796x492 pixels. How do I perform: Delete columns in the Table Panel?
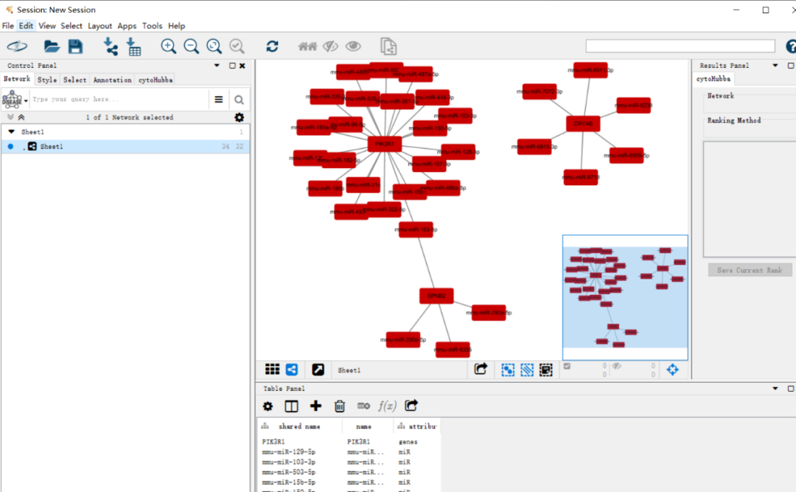[339, 406]
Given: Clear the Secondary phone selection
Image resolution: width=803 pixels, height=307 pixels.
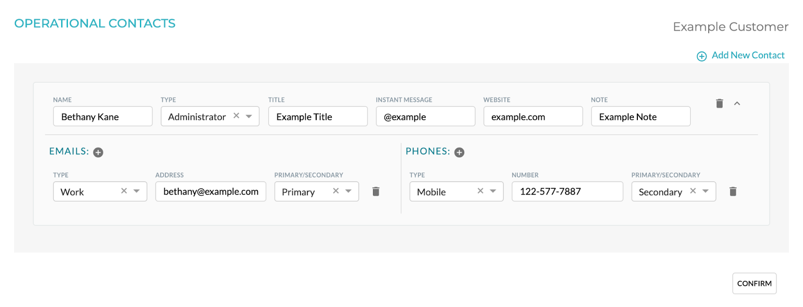Looking at the screenshot, I should coord(693,191).
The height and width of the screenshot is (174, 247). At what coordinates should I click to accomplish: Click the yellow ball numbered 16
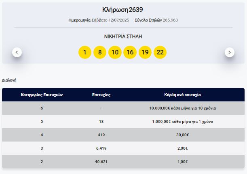click(x=130, y=52)
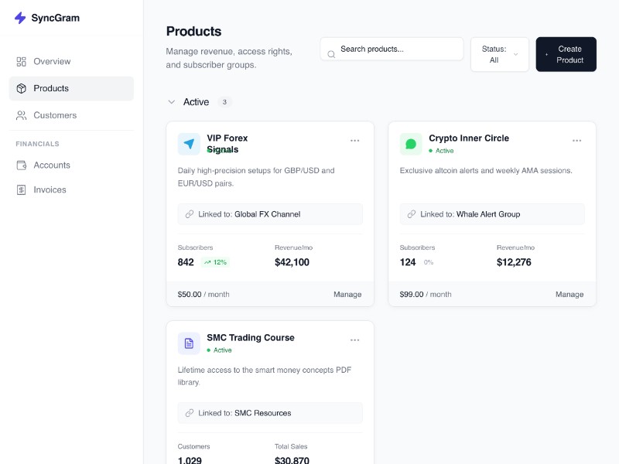Click the Crypto Inner Circle chat bubble icon
619x464 pixels.
411,144
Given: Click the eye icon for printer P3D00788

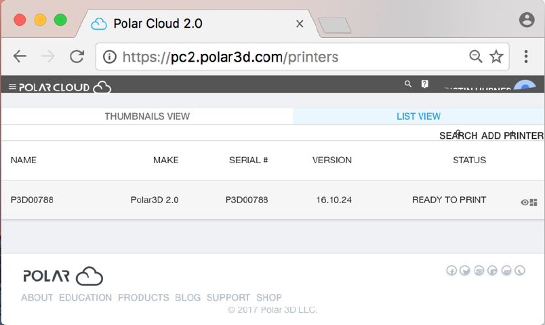Looking at the screenshot, I should tap(525, 202).
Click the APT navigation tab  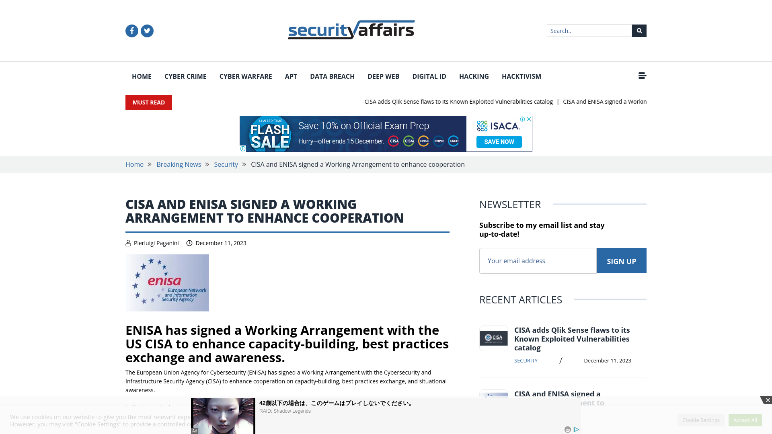[x=291, y=76]
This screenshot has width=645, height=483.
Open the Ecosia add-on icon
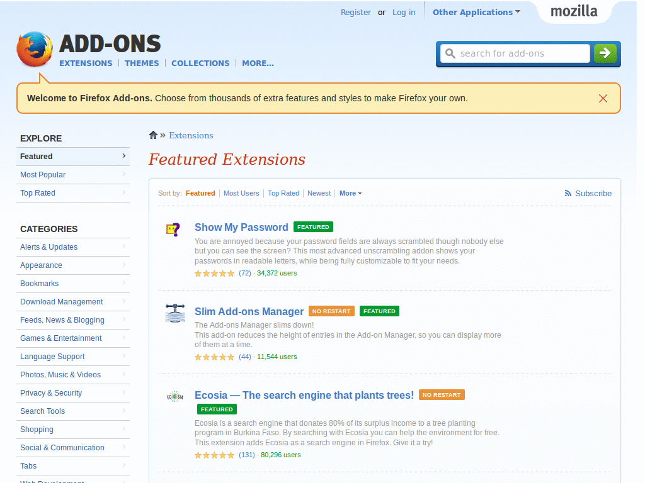click(174, 397)
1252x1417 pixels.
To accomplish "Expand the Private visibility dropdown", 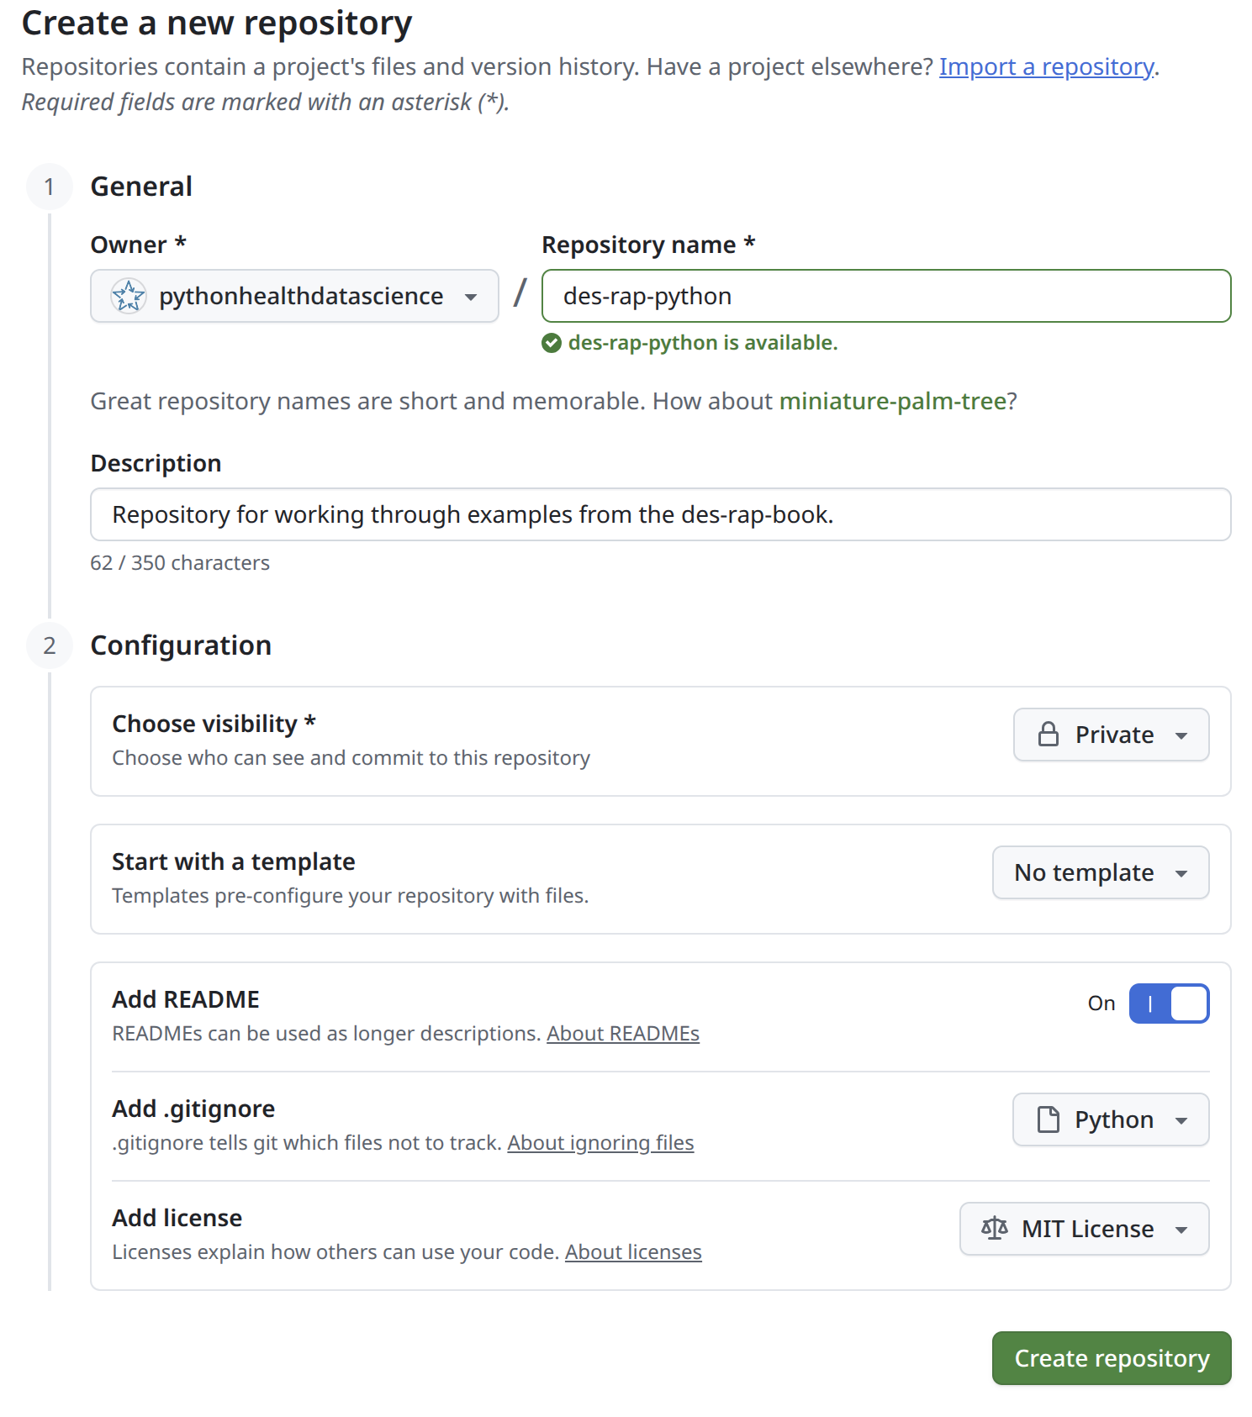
__________
EXERCISE OBJECTIVE: Leave the pictures aside. Set down exactly the lines from the one with "1252x1417 pixels." through the final line of the listing above.

OUTPUT FOR THIS TASK:
1252x1417 pixels.
To accomplish "Expand the Private visibility dropdown", 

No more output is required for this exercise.